- The Washington Times - Friday, June 14, 2002

A big drop in retail sales last month is the latest sign that the economy is losing momentum, rather than gaining it as it usually does after a recession.
Because consumers have been the engine of the economic recovery, the unexpectedly large 0.9 percent drop in sales at department stores, gas stations, restaurants and other retail outlets reported by the Commerce Department yesterday prompted economists to ratchet down their estimates of growth for the year.
"It's a dramatically weak number," said Steven Ricchiuto, chief economist at ABN Amro Inc. "It certainly suggests gross-domestic-product growth will be weaker than we thought."
The sudden pullback in consumer spending adds to a list of developments casting a shadow over the recovery, which most economists believe started at the beginning of the year.
The stock market is not ringing in the recovery as it usually does, and major indexes are close to testing the lowest levels of the recession set after the September 11 terrorist attacks. Yesterday's sales report prompted a 115-point drop in the Dow Jones Industrial Average to 9,503.
The dollar and bond yields also are down, profits are weak, and business spending and hiring plans remain at recessionary levels. Federal Reserve Chairman Alan Greenspan and other economists say that must change if the recovery is to take hold and become permanent.
Some analysts blamed cool weather during May for keeping consumers from going to the malls. They note that last month's lull followed a robust 1.4 percent jump in retail sales in April.

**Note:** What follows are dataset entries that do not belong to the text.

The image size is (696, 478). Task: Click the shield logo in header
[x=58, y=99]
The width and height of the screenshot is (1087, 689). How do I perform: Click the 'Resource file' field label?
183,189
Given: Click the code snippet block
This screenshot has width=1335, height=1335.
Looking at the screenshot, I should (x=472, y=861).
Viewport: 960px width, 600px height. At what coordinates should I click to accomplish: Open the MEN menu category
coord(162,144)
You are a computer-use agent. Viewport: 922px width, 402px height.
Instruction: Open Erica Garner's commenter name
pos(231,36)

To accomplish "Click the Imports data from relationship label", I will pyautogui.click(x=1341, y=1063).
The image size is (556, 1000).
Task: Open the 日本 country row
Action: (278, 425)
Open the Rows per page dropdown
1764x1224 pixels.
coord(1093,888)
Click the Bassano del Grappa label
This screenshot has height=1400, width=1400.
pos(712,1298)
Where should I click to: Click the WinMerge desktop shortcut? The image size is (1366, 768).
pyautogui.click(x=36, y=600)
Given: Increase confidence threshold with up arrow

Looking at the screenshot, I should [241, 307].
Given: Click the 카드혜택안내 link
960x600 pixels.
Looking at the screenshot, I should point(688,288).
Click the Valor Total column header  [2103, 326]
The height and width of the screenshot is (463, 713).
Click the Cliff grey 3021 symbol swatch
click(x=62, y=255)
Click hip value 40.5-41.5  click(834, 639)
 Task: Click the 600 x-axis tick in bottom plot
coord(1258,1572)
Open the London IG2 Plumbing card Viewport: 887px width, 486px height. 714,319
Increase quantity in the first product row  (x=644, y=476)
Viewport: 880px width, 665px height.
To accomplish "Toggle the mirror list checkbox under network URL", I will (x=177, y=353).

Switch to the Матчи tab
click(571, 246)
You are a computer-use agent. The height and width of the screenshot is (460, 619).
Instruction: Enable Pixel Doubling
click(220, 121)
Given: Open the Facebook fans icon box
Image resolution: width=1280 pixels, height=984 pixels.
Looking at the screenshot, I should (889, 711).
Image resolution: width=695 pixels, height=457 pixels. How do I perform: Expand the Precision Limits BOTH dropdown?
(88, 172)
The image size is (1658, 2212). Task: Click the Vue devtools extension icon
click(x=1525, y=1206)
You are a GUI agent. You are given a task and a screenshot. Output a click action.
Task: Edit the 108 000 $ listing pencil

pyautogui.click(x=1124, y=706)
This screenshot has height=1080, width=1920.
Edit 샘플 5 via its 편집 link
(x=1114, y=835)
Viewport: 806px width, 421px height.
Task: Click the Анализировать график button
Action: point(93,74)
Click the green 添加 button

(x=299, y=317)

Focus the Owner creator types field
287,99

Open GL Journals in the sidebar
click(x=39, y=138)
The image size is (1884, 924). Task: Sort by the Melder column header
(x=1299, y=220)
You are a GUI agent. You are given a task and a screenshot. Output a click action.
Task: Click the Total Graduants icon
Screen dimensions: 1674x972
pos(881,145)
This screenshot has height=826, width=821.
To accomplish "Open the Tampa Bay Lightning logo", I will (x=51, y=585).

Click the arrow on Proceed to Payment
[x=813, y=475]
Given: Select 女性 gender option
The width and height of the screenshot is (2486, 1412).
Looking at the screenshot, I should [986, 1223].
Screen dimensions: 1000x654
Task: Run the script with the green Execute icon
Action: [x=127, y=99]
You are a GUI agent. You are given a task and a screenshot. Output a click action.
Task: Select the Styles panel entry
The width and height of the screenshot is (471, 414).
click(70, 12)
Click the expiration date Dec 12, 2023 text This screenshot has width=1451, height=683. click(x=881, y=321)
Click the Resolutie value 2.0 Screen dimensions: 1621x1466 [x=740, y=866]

"Now that the weather has improved considerably in June, retailers are reporting increased sales activity," said Rosalind Wells, chief economist at the National Retail Federation. She said cool weather was one reason for a 2.8 percent drop in clothing sales.
The overall fall in sales was mostly due to a 2.5 percent drop in auto sales as major automakers scaled back their zero-interest loan offers; a 3.1 percent drop in gasoline sales, reflecting a decline in the price of gas; and a 2.2 percent drop in sales at department stores.
"The unexpectedly sharp decline in consumer spending raises lots of questions," said Joel Naroff of Naroff Economic Advisers.
He noted that the spending pullback was broad-based, with healthy sales increases only at furniture outlets and electronics stores. That suggests that consumers, for now, are focusing on furnishing the record number of homes they bought last year.
"I just don't know what to make of this report. It was weak; there is no doubt about it. But some of the weakness seems way overdone," he said. "How much the consumer paused, we will have to wait and see."
Consumer spending has pulled back since the beginning of the year as the boost from tax refunds and lower tax-withholding rates waned. High debt loads also are weighing on consumers, particularly as a result of their auto-buying binge in the winter.
But some analysts say the stock market poses a bigger threat to growth than any backtracking by consumers.
The International Monetary Fund this week said the recent setback in the U.S. stock market poses the biggest obstacle to economic recovery around the world, because it reflects a loss of confidence and is hindering capital investment in the United States.
"Continued uncertainty associated with weak profits, accounting and corporate governance scandals, the threat of terrorism and global unrest are undermining investor confidence," said Jerry Jasinowski, president of the National Association of Manufacturers.
The sluggish improvement in profits is discouraging new business spending on plants and equipment, he said. Executives surveyed by the manufacturing group are optimistic, however, that business spending will pick up in the second half of the year and bolster the recovery.
Most economists remain optimistic that the recovery will build and start chugging along on all cylinders by the end of the year.
"The recent weakness in equity markets, which appears driven by the uncertainties surrounding the war on terrorism and the Enron debacle, is grossly out of line with economic fundamentals," said Diane Swonk, chief economist at Bank One Corp.
"Consumers remain alive and well but are not spending at quite the pace we saw in the first quarter," she said. And even business investment, particularly in equipment, appears to be coming back, perhaps reflecting recent upward revisions in profits, she said.